Mas a finalidade que tem tido destaque no uso dessa ferramenta é no apontamento de crimes virtuais. “O uso frequente da comunicação das pessoas por meio da internet e dos meios virtuais é uma das maiores causas do aumento (do número de documentos lavrados), e a ata notarial tem se tornado uma ferramenta diária para os advogados por causa de sua inclusão no Código Civil”, ressalta. O professor da Escola de Direito da FGV Alexandre Pacheco concorda. “Do ponto de vista da sua novidade jurídica, esse instrumento foi reaproveitado pelas questões que se apresentaram com as características da internet. A ata não é conhecida das pessoas, mas é muito conhecida pelos advogados. Se fosse há cinco ou seis anos, eu diria que ela era desconhecida dos dois grupos. Nesse meiotempo, houve a emergência de um Direito voltado para o universo digital.”

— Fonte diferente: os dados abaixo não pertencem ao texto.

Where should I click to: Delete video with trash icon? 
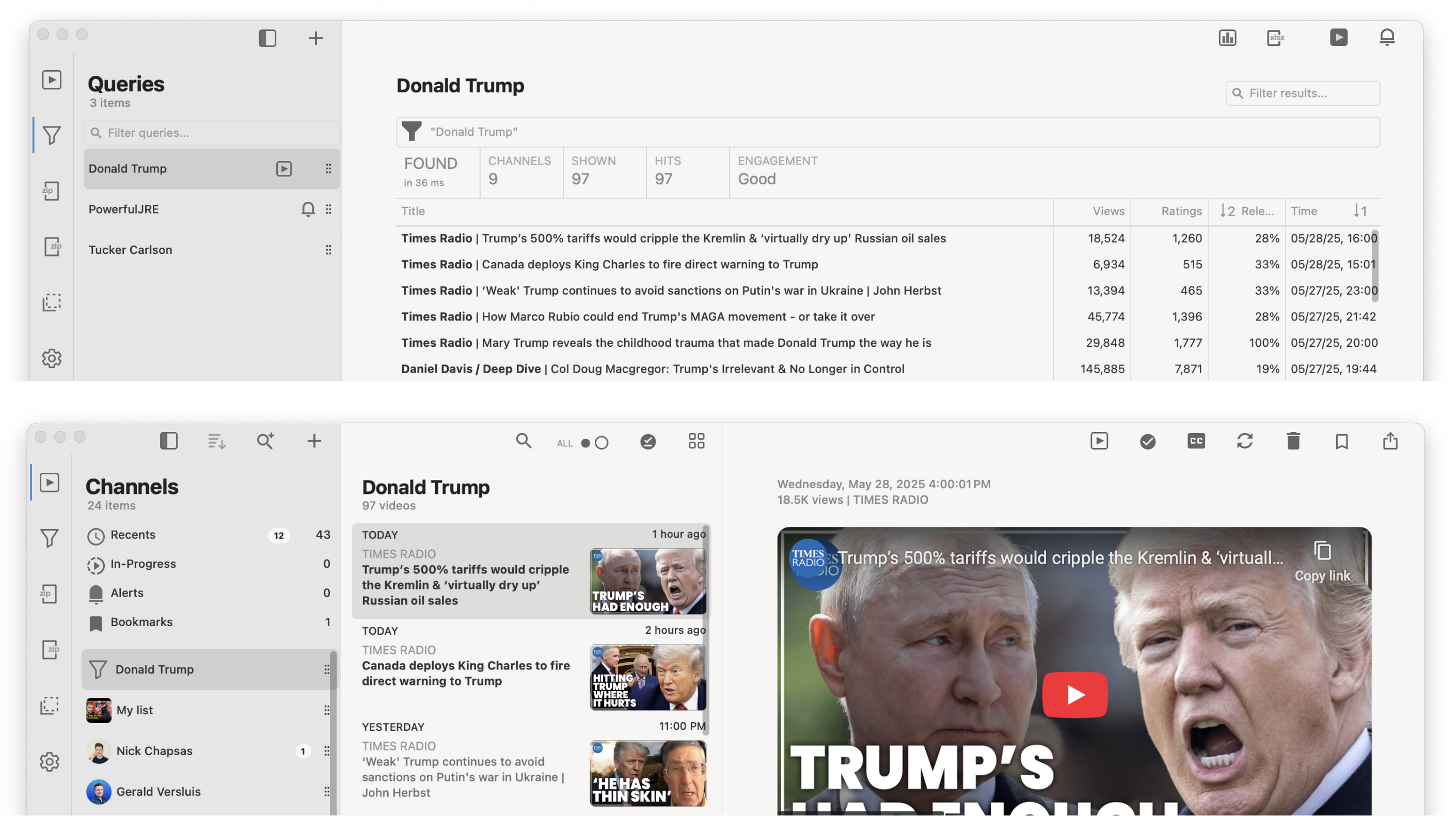[x=1293, y=441]
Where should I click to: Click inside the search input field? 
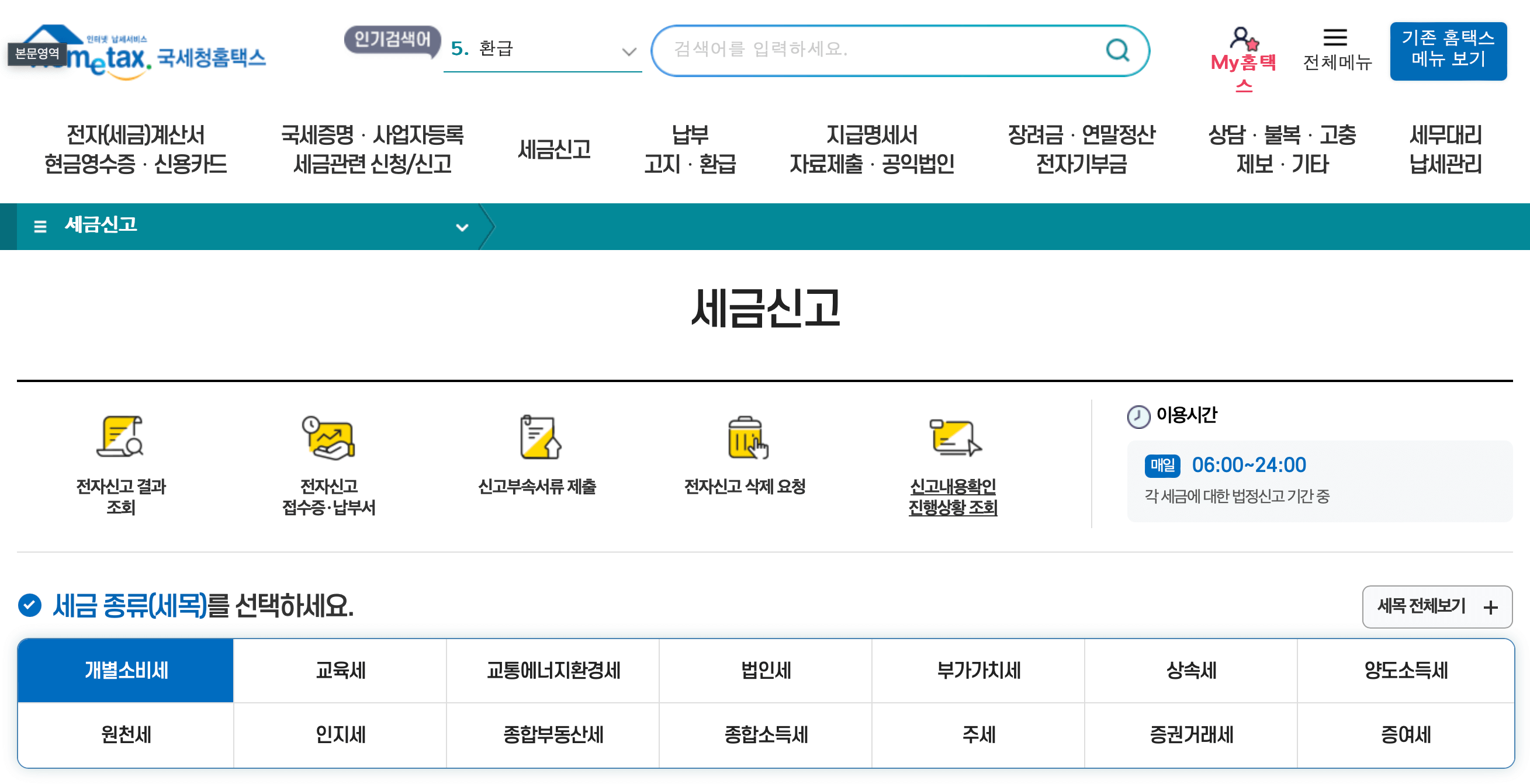[x=861, y=51]
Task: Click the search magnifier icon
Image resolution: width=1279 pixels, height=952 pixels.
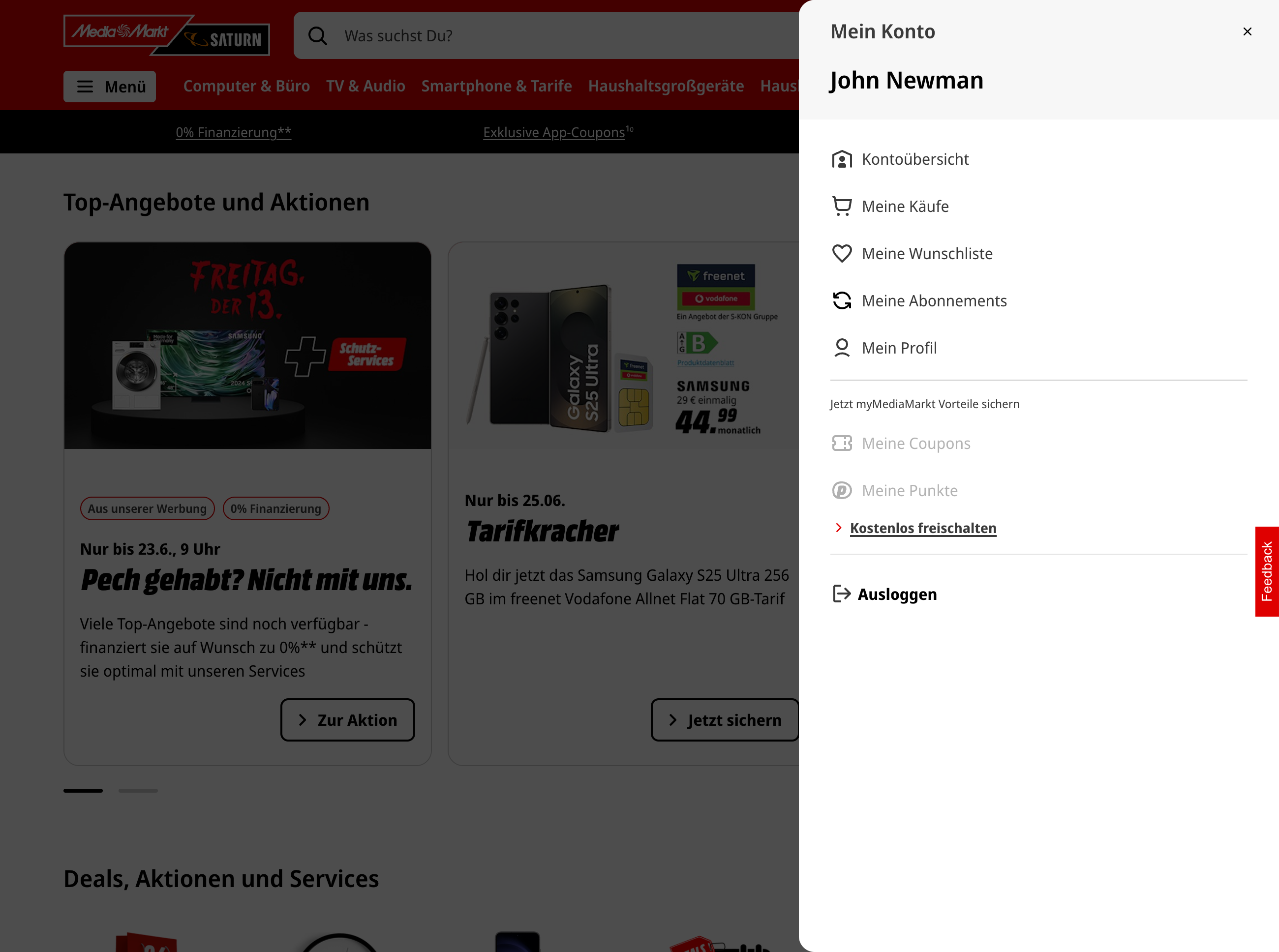Action: [x=318, y=35]
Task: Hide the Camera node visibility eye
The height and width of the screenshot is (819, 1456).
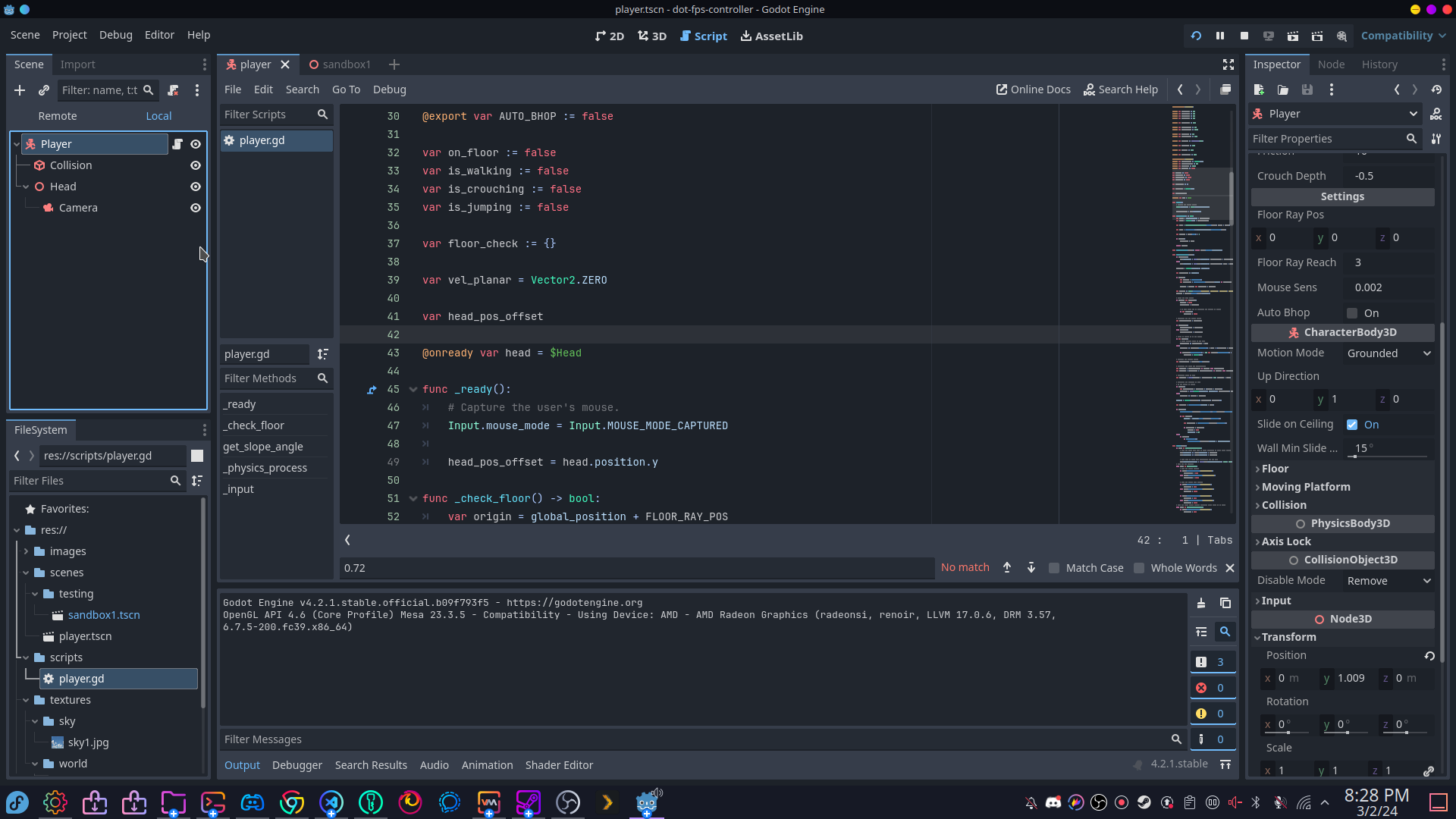Action: coord(196,208)
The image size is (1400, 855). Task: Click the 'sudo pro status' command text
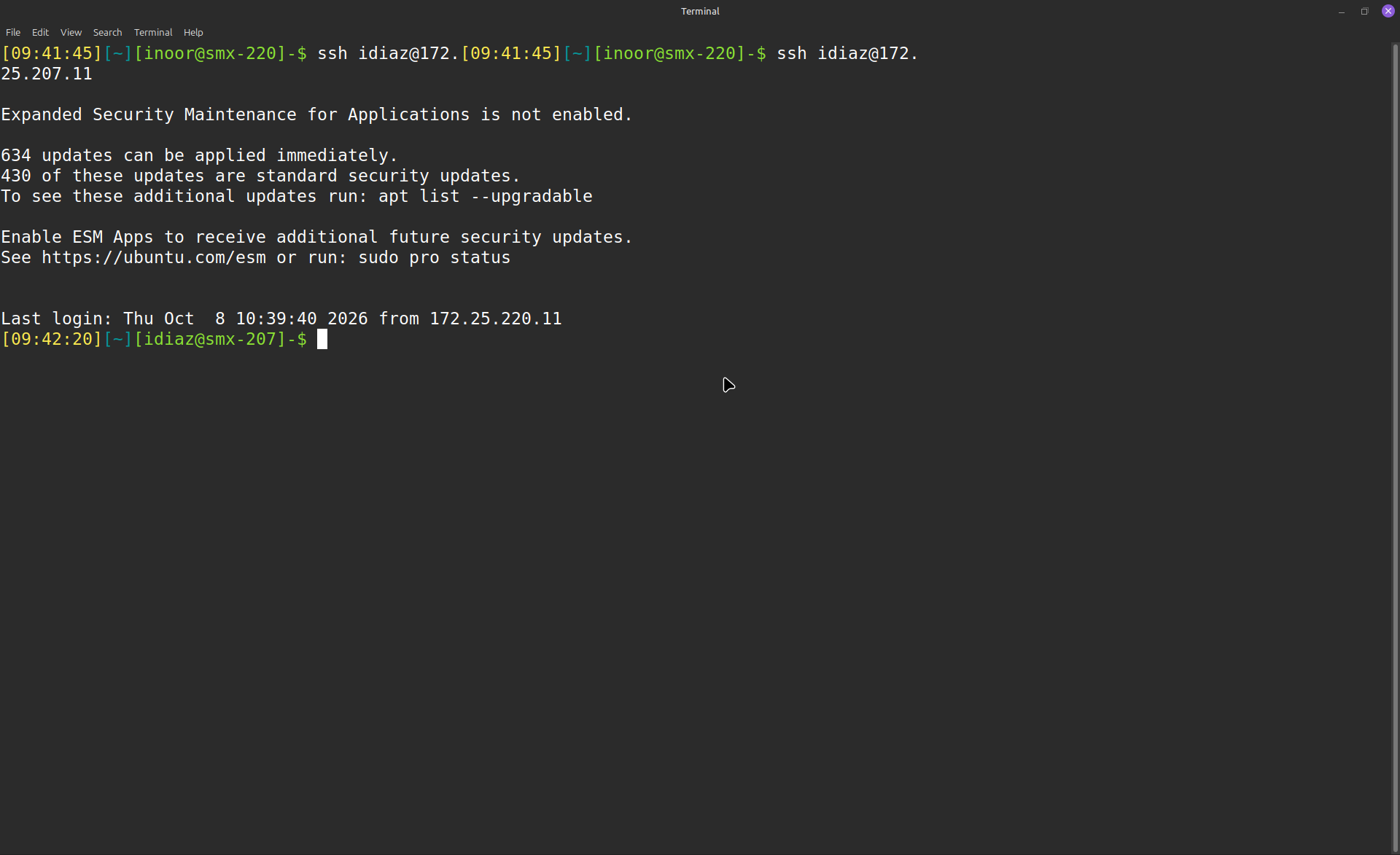pos(434,257)
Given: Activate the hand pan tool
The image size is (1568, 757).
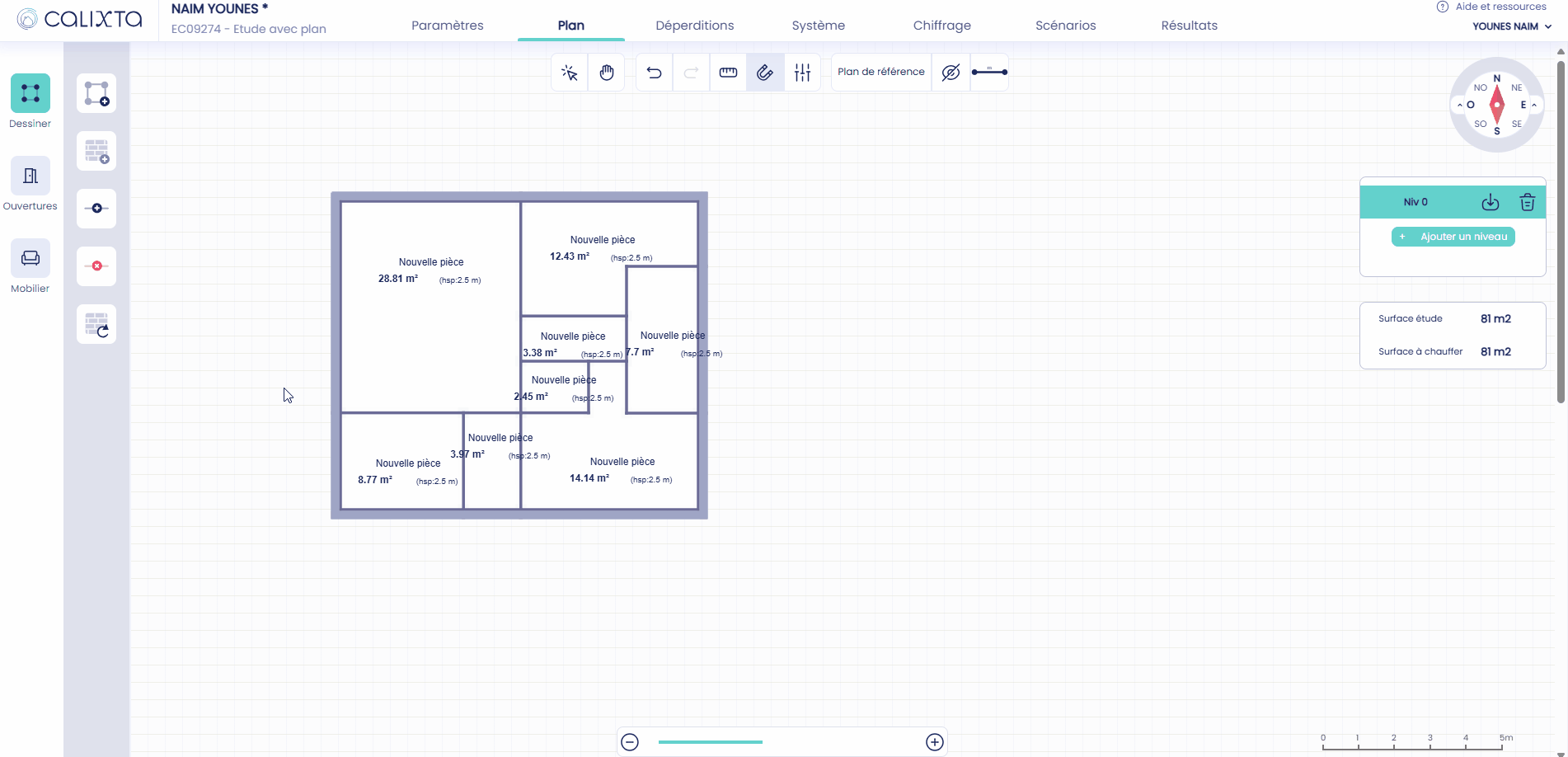Looking at the screenshot, I should (x=607, y=73).
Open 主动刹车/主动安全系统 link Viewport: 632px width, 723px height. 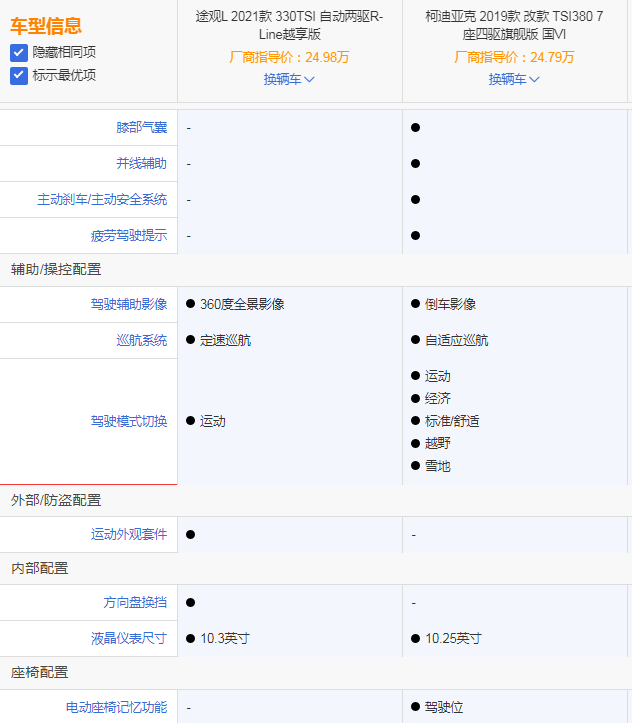pos(102,200)
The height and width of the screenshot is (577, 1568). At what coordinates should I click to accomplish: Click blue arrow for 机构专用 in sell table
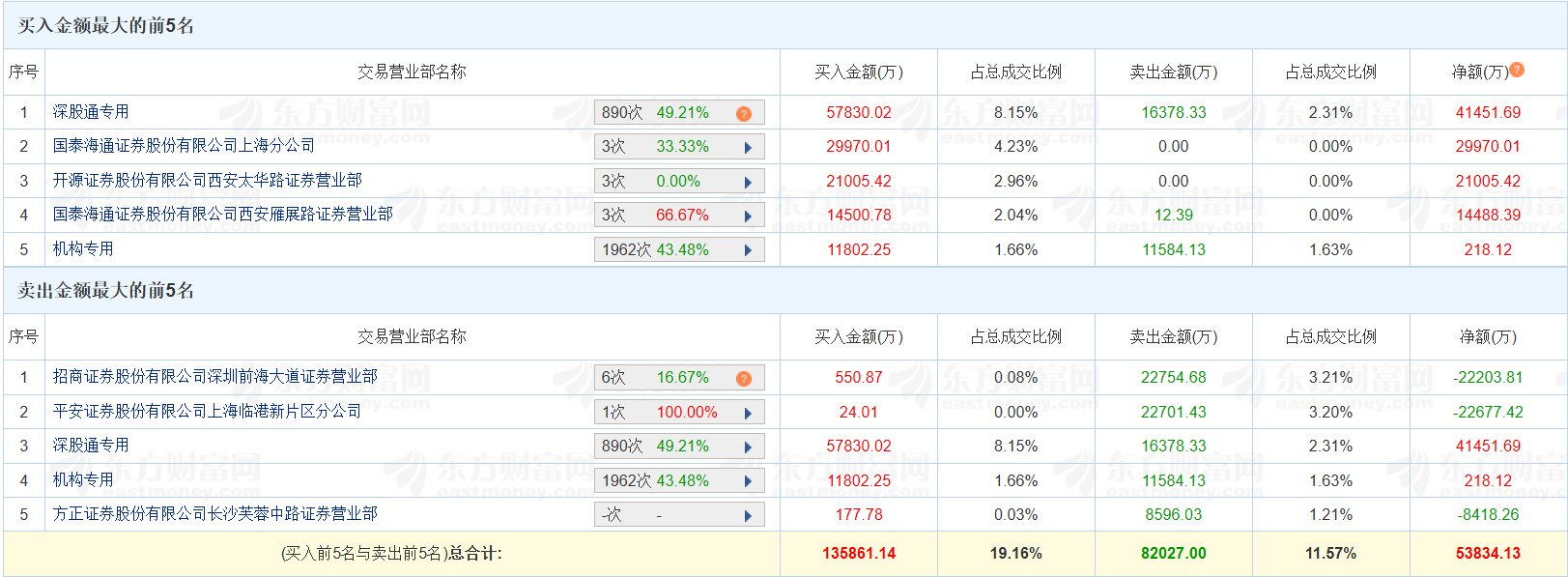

Pacheco afirma que hoje os próprios advogados buscam e aconselham que os seus clientes façam esse tipo de registro. “É algo que, antigamente, servia para pouca coisa ou não servia para esse fim (crimes virtuais), e agora pode ser usado de forma ampla e irrestrita”, argumenta.
Honra. Duarte destaca que, dentre as atas em que constam abusos virtuais, as mais comuns são relativas a crimes contra a honra, ou seja injúria (ofende a honra subjetiva como, por exemplo, dizer que alguém é feio), difamação (ofende a pessoa perante a sociedade, como no caso de se chamar alguém de ladrão) e calúnia (afirmar que alguém cometeu um crime como roubo). “São a maioria absoluta dos casos, porque a internet deu visibilidade para quem quisesse dar a sua opinião, e todo mundo tem uma”, diz o diretor do Colégio Notarial.